Pixel coordinate grounding data
■ ■ ■
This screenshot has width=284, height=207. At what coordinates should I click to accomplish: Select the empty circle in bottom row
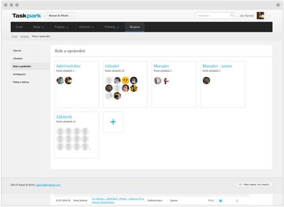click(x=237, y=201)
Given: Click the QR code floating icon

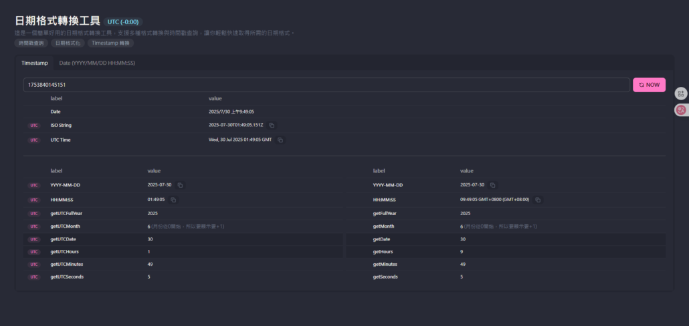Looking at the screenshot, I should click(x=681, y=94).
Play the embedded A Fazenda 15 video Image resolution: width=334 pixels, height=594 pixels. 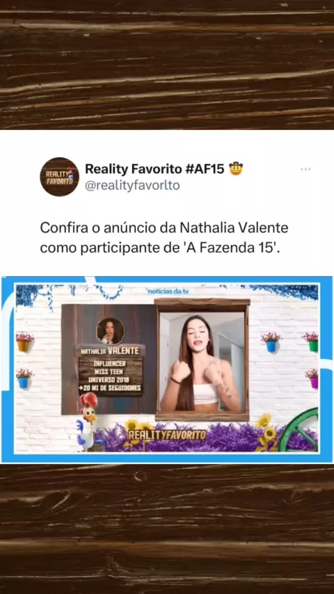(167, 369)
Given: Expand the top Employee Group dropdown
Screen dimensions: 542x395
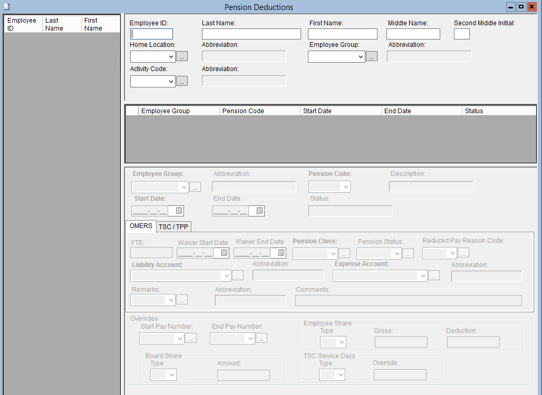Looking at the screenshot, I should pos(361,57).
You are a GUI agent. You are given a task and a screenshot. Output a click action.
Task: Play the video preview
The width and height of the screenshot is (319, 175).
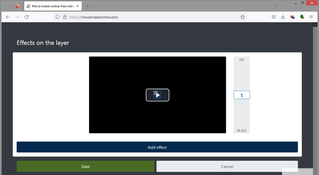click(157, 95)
■ ■ ■
The line containing "Screen dimensions: 542x395" and every line after it, through the end of the records, are what you should retype exactly. Do not include the pictures.

[Answer to the problem]
Screen dimensions: 542x395
Looking at the screenshot, I should pos(361,57).
You are a GUI agent. You are given a task and a screenshot. Output a click action.
Task: Play the video preview
The width and height of the screenshot is (319, 175).
click(157, 95)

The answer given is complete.